Georreferenciamento em propriedades rurais é prorrogado desde 2000

O governo brasileiro editou nesta semana o Decreto nº 12.589, que amplia em quatro anos, até outubro de 2029, o prazo limite para a exigência de certificação de georreferenciamento dos imóveis rurais que são objeto de transferência. O texto foi publicado em edição extra do Diário Oficial da União.

Desde o ano 2000 (Decreto 4.449/2002, INCRA, Lei 10.267) o georreferenciamento foi implantado no Brasil, e os prazos vêm sendo sucessivamente prorrogados, o que ajuda a entender o poder político de proprietários de terras, que muitas vezes resistem ou tentam ocultar informações sobre suas propriedades georreferenciadas por uma série de motivos econômicos, fiscais e até políticos.

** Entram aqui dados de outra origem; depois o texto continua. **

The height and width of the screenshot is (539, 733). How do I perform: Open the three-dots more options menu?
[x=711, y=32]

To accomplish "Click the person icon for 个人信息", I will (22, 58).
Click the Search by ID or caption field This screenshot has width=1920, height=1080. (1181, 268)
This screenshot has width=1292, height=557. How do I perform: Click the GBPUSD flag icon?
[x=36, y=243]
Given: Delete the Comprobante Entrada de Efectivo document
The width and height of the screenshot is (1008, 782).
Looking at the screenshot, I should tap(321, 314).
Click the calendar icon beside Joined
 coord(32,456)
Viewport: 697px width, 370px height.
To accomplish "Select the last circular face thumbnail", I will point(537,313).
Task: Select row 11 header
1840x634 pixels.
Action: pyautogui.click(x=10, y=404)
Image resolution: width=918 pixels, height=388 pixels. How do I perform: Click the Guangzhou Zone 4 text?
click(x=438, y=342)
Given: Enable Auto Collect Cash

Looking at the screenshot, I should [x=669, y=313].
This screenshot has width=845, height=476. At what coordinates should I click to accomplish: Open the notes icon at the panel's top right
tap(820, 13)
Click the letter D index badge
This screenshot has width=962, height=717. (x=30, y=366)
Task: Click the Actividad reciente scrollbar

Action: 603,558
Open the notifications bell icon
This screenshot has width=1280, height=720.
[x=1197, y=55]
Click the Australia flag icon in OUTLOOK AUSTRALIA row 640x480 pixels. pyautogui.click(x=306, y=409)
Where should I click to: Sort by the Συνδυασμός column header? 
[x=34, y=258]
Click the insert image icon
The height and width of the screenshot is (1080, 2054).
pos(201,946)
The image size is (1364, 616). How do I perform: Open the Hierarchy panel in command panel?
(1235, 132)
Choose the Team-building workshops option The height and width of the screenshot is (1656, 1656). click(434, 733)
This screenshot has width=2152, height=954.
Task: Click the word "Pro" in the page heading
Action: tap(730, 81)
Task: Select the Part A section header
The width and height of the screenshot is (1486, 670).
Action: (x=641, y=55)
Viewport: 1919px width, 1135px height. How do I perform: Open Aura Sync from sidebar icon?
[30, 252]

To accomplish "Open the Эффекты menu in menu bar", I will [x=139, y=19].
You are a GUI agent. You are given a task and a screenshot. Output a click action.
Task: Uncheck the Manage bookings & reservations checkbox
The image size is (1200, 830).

“Assinei o decreto porque esta semana venceria o prazo para o georreferenciamento das propriedades rurais. Isso dá um prazo mais longo para que todos possam se adequar à lei e promover o georreferenciamento”, afirmou Geraldo Alckmin, presidente da República em Exercício. A extensão do prazo de adequação foi proposta pelo Ministério do Desenvolvimento Agrário e Agricultura Familiar (MDA). E nada mais foi dito pelo governo federal. A imprensa corporativa não toca no assunto há 25 anos.

O georreferenciamento é o processo de mapeamento técnico que define a localização, os limites e a dimensão de um imóvel rural por meio de coordenadas geográficas. Para isso, utilizam-se técnicas de levantamento topográfico, como GPS de alta precisão, drones ou até imagens de satélite.

A exigência de georreferenciamento por lei garante a exatidão dos limites de cada terreno e evita sobreposições com outras propriedades. O procedimento é necessário para transações como venda e doação, acesso a crédito rural e para fins de registro e regularização.

O georreferenciamento torna o imóvel rural plenamente identificado (limites, área exata, titularidade e uso do solo). Isso facilita a cobrança do ITR (Imposto Territorial Rural) com base real na área e grau de utilização da terra. A identificação de subdeclarações, pois muitos proprietários informam ao fisco uma área menor ou subutilizada para pagar menos imposto. Assim, quanto mais precisa for a informação, menor a margem para evasão fiscal.

Questões ambientais

Além dos limites físicos e legais da propriedade rural, o georreferenciamento controla o que é plantado, gestão produtiva, econômica e fiscal da terra, quantidades e registros de aplicação de agrotóxicos, além de identificar e manter limites de áreas de preservação e reserva legal. Também a origem e destino da produção, especialmente importante em cadeias exportadoras como soja, café e carne.

Com o cruzamento do georreferenciamento com imagens de satélite e cadastros ambientais (CAR), o Estado passa a saber a extensão real de desmatamento, áreas de reserva legal ou APPs invadidas, e se há uso irregular do solo (como plantio em áreas protegidas). Isso gera risco de multas e embargos ambientais, além de ações civis públicas.

 Irregularidades fundiárias

Muitas grandes propriedades rurais brasileiras têm origens documentais problemáticas, como sobreposições (duas ou mais propriedades sobre a mesma área); grilagem (falsificação de títulos para apropriação ilegal), apropriação de terras públicas (devolutas). O georreferenciamento revela essas incongruências, podendo levar à perda de posse ou à revisão judicial de títulos.

Concentração fundiária

A precisão do mapeamento mostra quem realmente possui a terra no Brasil — o que ameaça interesses de quem detém latifúndios improdutivos, ou ocupa terras públicas sob aparência de propriedade privada. A transparência do cadastro pode fortalecer políticas de reforma agrária, reduzir a especulação fundiária e expor grandes desequilíbrios regionais de posse.

Especulação e valorização imobiliária

Alguns proprietários preferem manter áreas “na sombra” para negociar informalmente; evitar fiscalização sobre transações, ou lucrar com futuras regularizações, aumentando o valor da terra quando o registro for oficializado.

Portanto, o georreferenciamento representa transparência fundiária — e transparência, no campo, significa controle estatal, justiça fiscal e ambiental.
Por isso, muitos proprietários de grandes áreas adiam ou resistem à sua implementação: quanto mais o Estado sabe, menor o espaço para irregularidades, subdeclarações e especulação.